First load your data (code hidden).

library(flowCore)
library(pheatmap)
library(cluster)
library(ggplot2)
library(reshape)
library(DirichletReg)
library(pls)
devtools::load_all(".")
myred <- rgb(0.8, 0.1, 0.4, 0.4)
mygreen <- rgb(0, 0.4, 0.25, 0.4)
myblue <- rgb(0.4, 0.4, 0.9, 0.2)
mygrey <- rgb(0.2, 0.2, 0.2, 0.4)
mymauve <- rgb(0.8, 0.1, 0.8, 0.4)


load('data/model.RData')
load('data/D.RData')

sample_names <- c('K1', 'K2', 'M1', 'M2', 'T1', 'T2', paste('HD', 1:4, sep = ''), paste('K', 1:17 + 2, sep = ''), paste('M', 1:8 + 2, sep = ''), paste('T', 1:21 + 2, sep = ''))
sample_names1 <- c('BM', 'BM', 'S', 'S', 'T', 'T', rep('PB', 4), rep('BM', 17), rep('S', 8), rep('T', 21))
sample_names <- sample_names[-c(11, 21, 28)]
sample_names1 <- sample_names1[-c(11, 21, 28)]

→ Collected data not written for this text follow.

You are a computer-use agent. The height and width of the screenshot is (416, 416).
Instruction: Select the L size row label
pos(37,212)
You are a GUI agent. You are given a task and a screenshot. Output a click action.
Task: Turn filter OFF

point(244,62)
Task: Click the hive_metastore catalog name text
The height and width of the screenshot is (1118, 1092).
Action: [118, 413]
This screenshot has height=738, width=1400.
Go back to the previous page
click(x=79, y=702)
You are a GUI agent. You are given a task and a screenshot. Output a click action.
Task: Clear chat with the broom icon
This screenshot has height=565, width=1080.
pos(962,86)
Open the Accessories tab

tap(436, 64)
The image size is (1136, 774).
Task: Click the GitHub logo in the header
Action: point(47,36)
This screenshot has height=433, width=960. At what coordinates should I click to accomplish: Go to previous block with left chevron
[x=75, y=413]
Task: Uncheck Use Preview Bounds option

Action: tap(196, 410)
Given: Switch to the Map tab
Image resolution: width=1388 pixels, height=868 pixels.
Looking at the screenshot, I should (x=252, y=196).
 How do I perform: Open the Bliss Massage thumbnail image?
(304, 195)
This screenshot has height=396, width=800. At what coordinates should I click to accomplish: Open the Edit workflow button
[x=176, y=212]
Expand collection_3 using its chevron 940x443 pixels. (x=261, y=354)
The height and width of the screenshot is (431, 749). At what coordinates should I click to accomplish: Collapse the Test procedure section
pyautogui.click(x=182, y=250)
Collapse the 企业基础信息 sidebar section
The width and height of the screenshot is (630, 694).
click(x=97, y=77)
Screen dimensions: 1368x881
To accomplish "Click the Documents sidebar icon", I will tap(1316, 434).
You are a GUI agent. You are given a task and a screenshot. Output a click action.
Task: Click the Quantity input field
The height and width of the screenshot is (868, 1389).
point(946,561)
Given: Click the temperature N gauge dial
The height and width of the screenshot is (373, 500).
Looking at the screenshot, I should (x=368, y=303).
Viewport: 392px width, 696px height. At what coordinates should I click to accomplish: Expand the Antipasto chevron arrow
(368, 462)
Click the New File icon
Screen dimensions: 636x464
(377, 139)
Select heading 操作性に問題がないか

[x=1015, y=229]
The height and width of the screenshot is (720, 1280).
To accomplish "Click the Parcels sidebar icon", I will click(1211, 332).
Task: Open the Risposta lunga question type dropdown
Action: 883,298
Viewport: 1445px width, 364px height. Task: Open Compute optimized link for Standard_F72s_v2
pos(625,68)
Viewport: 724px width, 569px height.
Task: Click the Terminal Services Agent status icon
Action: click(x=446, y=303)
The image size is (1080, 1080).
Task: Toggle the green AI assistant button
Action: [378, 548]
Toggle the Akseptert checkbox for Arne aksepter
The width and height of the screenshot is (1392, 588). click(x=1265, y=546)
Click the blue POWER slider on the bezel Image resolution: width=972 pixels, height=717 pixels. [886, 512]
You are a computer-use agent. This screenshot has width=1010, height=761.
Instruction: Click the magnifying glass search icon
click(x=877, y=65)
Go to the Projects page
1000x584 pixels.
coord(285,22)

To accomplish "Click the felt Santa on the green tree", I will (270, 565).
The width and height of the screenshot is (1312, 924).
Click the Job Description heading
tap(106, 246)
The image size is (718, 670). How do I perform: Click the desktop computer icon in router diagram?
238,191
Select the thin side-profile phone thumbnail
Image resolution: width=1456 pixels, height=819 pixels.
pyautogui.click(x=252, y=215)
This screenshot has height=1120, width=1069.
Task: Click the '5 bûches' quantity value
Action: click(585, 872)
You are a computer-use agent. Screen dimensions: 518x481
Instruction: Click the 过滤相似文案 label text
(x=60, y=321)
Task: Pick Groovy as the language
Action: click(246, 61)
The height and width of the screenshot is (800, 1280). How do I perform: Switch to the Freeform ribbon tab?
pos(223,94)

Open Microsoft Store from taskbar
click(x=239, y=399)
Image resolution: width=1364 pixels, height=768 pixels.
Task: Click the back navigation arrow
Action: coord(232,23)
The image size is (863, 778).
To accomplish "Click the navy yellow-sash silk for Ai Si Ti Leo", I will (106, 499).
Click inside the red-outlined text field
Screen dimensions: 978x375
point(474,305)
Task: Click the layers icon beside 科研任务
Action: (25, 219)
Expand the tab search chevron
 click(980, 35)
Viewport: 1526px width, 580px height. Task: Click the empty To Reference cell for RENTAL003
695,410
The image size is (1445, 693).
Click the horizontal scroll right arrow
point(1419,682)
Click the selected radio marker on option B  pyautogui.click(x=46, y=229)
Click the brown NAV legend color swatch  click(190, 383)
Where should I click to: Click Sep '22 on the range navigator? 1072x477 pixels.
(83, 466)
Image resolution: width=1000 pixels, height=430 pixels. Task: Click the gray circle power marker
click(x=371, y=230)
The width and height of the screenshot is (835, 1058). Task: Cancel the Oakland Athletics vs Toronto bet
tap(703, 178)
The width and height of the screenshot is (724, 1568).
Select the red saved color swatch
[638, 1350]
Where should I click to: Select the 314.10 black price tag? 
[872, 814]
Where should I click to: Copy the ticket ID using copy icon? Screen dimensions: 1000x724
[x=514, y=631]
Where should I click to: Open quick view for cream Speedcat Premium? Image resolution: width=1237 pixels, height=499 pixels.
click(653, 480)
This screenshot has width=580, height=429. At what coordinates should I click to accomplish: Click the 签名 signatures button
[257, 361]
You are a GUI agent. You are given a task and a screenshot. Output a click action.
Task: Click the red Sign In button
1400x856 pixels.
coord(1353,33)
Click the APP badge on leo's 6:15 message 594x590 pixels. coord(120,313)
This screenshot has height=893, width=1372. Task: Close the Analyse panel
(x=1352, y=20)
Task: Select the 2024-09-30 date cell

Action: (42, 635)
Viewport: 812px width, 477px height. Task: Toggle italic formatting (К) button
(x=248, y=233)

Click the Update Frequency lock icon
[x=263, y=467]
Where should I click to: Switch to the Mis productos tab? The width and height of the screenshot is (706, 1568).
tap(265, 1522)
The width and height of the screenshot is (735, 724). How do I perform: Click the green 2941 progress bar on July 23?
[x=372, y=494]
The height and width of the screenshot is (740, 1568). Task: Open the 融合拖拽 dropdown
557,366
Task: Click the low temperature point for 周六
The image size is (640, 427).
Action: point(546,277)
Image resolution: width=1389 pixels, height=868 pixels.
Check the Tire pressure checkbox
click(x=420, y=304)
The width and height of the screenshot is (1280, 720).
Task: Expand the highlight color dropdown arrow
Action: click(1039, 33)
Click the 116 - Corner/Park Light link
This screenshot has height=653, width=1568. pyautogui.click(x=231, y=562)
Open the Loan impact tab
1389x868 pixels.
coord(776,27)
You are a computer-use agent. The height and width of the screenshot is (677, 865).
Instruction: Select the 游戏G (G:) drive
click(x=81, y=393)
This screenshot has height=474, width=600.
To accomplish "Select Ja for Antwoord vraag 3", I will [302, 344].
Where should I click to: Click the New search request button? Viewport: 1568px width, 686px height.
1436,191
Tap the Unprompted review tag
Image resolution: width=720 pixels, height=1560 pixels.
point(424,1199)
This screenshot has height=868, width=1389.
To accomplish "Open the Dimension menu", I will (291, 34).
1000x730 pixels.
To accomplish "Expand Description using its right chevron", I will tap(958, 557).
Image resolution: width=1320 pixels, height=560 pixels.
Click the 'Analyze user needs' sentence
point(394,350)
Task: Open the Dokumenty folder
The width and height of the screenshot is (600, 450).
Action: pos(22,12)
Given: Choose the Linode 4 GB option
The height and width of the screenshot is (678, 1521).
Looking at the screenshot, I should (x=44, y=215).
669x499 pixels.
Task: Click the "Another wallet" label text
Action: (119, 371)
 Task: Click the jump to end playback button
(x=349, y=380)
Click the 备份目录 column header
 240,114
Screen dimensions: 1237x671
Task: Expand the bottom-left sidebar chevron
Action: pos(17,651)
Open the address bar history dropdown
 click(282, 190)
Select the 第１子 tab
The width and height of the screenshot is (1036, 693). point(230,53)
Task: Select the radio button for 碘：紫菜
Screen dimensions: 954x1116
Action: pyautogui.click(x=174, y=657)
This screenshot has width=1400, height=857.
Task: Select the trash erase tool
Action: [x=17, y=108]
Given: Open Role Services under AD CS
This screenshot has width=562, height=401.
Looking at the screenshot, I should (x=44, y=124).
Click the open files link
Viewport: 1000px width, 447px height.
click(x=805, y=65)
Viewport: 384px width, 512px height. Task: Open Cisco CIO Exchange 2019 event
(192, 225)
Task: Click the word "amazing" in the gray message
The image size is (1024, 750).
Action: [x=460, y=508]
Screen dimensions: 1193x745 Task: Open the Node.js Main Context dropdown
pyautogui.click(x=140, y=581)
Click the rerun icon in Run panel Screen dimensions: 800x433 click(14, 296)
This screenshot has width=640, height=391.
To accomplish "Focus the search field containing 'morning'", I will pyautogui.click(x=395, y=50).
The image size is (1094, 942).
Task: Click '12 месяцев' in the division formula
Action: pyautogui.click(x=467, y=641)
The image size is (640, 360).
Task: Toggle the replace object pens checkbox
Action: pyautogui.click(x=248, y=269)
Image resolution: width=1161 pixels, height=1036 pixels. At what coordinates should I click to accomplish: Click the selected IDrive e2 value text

Extract table of cell counts in each bin for each donor, and generate a biplot.

#model <- make_bins(D_transform, D$sample_fac, 4, 14)
donor_coords <- get_xtab(model, 0.5, sample_names1)
donor_coords <- logratio_data(donor_coords + 0.00001)

L <- svd(donor_coords)
bp <- make_biplot(L, 1, 3)
plot(bp$F, type = 'n', xlab = 'biplot axis 1', ylab = 'biplot axis 2', cex.lab = 1.5, main = 'biplot of donors')
text(bp$F, labels = sample_names1)

Let's now look at the arrangement of bins in this biplot. Each point is a bin, and their arrangment is informative of how they contribute to the separation of donors.

plot(bp$G, pch = 16, cex = 0.5, main = 'biplot of bins, based on cell counts')

On its own, it is not very informative. We are only viewing information about how cell counts correlate across bins, and nothing about the spectral fingerprint of each bin. We have to do a little more work to get this out. First, get all events that correspond to each bin (combining all the samples). Each row is an event (cell) and each column is a channel. Then get the column/channel medians as a summary of each bin.

data_bins <- get_bins_lineplot(model, w = 0.5, D$D_comp, sample_fac = D$sample_fac, rebin = FALSE)

markers <- c('IgA', 'IgD', 'IgM', 'IgG', 'CD27', 'CD19', 'Dump', 'CD20')
data_bins_median <- mapply(function(x) apply(x, 2, median), data_bins[[1]])
rownames(data_bins_median) <- markers
# pheatmap(t(scale(cbind(bp$G[-1, ], row_col_center(t(data_bins_median))))), cluster_rows = FALSE)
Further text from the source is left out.